READING PASSAGE:

■ ■ ■ ■

ISABELLE E. LESZINSKE, ADMINISTRATOR OF THE ESTATE OF LYLE R. LESZINSKE, A MINOR, DECEASED, PLAINTIFF-APPELLEE,

v.

KATE GREBNER, ADMINISTRATOR OF THE ESTATE OF OTTO F. GREBNER, DECEASED, DEFENDANT-APPELLANT.



Appeal from the Circuit Court of Ogle County, Fifteenth Judicial Circuit; the Hon. HELEN M. RUTKOWSKI, Judge, presiding. Reversed and remanded, with directions.

MR. PRESIDING JUSTICE DAVIS DELIVERED THE OPINION OF THE COURT.

Rehearing denied January 8, 1968.

Plaintiff brought this action as Administrator of the Estate of Lyle R. Leszinske, to recover for his alleged wrongful death. The defendant is the Administrator of the Estate of Otto F. Grebner, the driver of the auto in which Lyle R. Leszinske (herein called Leszinske) was riding at the time he received the injuries which presumably caused his death. The jury returned a verdict for the plaintiff in the sum of $10,000 and the defendant appealed from the judgment entered thereon.

Otto F. Grebner (herein called Grebner) was engaged in the business of painting houses and buildings. On September 8, 1965, Leszinske, 18 years of age, was employed by Grebner on a full-time basis as a painter. His work included the loading and unloading of Grebner's station wagon, as well as other general duties. At approximately 6:30 p.m., on that date, Grebner was driving his station wagon in a northerly direction on U.S. Highway No. 51, just south of Rochelle, where both Grebner and Leszinske lived. Leszinske was riding in the front seat next to Grebner.

The highway at this point was a straight two-lane concrete road. The weather was clear, the pavement dry and visibility was good. Grebner was driving consistently at a speed of 35 to 40 miles per hour, and at this given point his car went off the road slightly so that the two right tires were on the shoulder. The car continued northerly in this manner for approximately one- or two-car lengths when it suddenly swerved back onto and across the northbound traffic lane of the highway, into the southbound traffic lane thereof, and into the path of another car.

Both Grebner and Leszinske were dead when their respective bodies were removed from the car. Grebner had a heart attack in 1959, and there was evidence tending to indicate that his heart was no longer beating at the time he received the injuries from the accident.

The defendant's principal contention is that plaintiff's remedy was under the Workmen's Compensation Act (Ill Rev Stats 1965, c 48, par 138 et seq.), and that therefore the plaintiff could not recover under any common law or other statutory right, including the Wrongful Death Act (Ill Rev Stats 1965, c 70, par 1, et seq.).

Section 5(a) of the Workmen's Compensation Act (Ill Rev Stats 1965, c 48, par 138.5(a)) provides, in part, as follows:

"No common law or statutory right to recover damages from the employer or his employees for injury or death sustained by any employee while engaged in the line of his duty as such employee, other than the compensation herein provided, shall be available to any employee who is covered by the provisions of this Act, to any one wholly or partially dependent upon him, the legal representatives of his estate, or any one otherwise entitled to recover damages for such injury."

■ ■ ■ ■

PROMPT 1: Summarize the court opinion in exactly two sentences.

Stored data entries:
■ ■ ■ ■

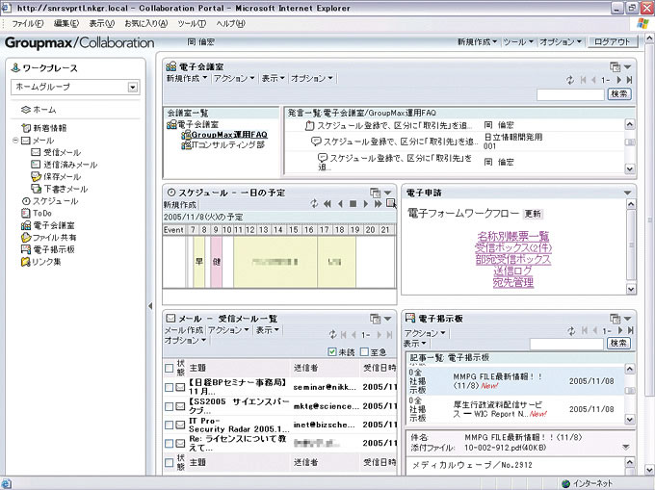This screenshot has width=655, height=490.
Task: Click the schedule stop square icon
Action: pos(353,204)
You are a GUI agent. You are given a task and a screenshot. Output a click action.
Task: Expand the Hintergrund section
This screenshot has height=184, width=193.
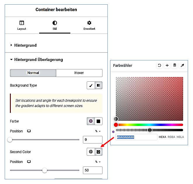point(26,45)
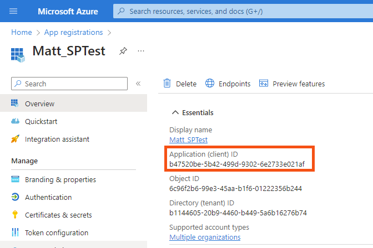This screenshot has width=373, height=248.
Task: Open the Quickstart menu item
Action: pos(41,121)
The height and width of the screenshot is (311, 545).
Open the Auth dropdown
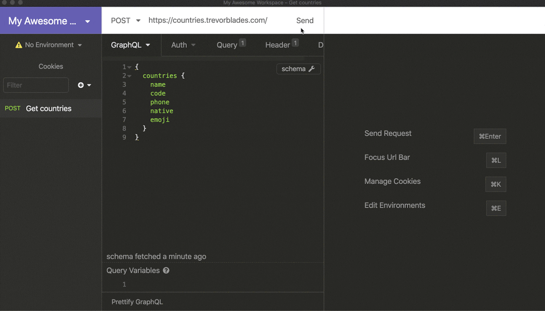[x=183, y=45]
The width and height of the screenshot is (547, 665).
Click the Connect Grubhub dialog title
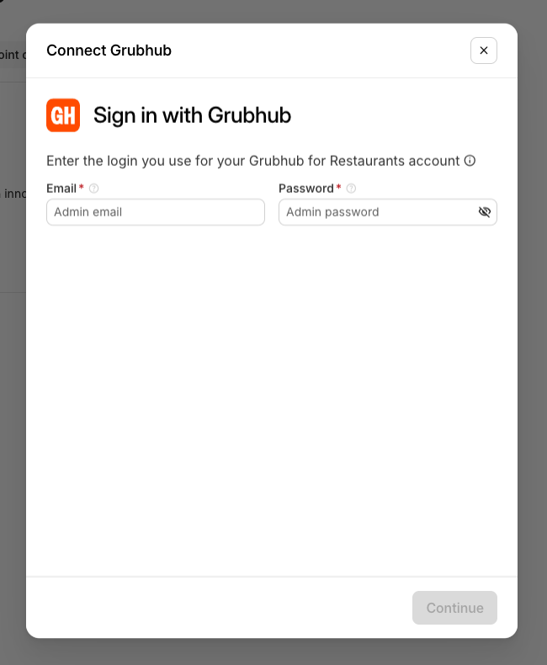[109, 51]
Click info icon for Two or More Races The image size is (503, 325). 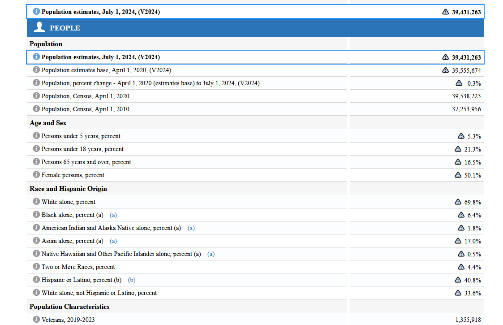[36, 267]
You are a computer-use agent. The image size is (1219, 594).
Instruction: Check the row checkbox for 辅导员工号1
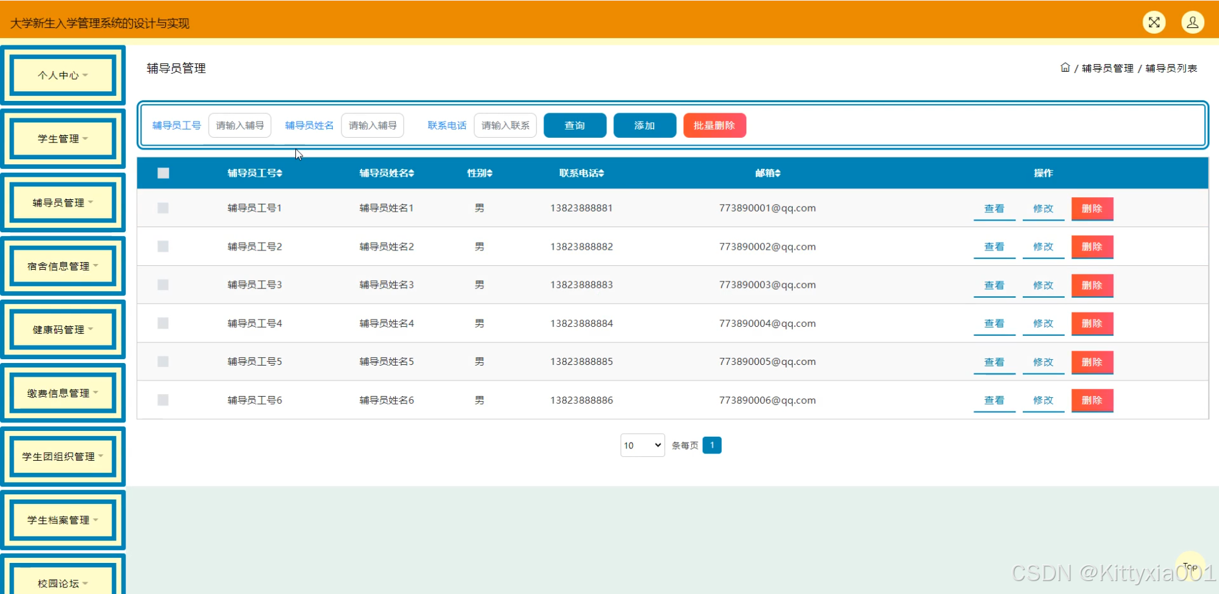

■ ■ ■ ■

PROMPT 2: In the stored data entries, substitute "assistant" for "agent" in the lines starting at the one containing "You are a computer-use" and ending at the end of the entries. Give those lines back with everything else unchanged, and leave the pictures out.

RIGHT ANSWER 1: The administrator of the estate of 18-year-old Lyle R. Leszinske won a $10,000 jury verdict for his wrongful death against the administrator of the estate of his employer, Otto F. Grebner, who was driving the station wagon in which both died after it swerved into the path of another car. On appeal, the defendant mainly contends that the plaintiff's remedy lay under the Workmen's Compensation Act, which bars other common law or statutory rights to recover damages from the employer.

RIGHT ANSWER 2:
You are a computer-use assistant. The image size is (1219, 594).
Instruction: Check the row checkbox for 辅导员工号1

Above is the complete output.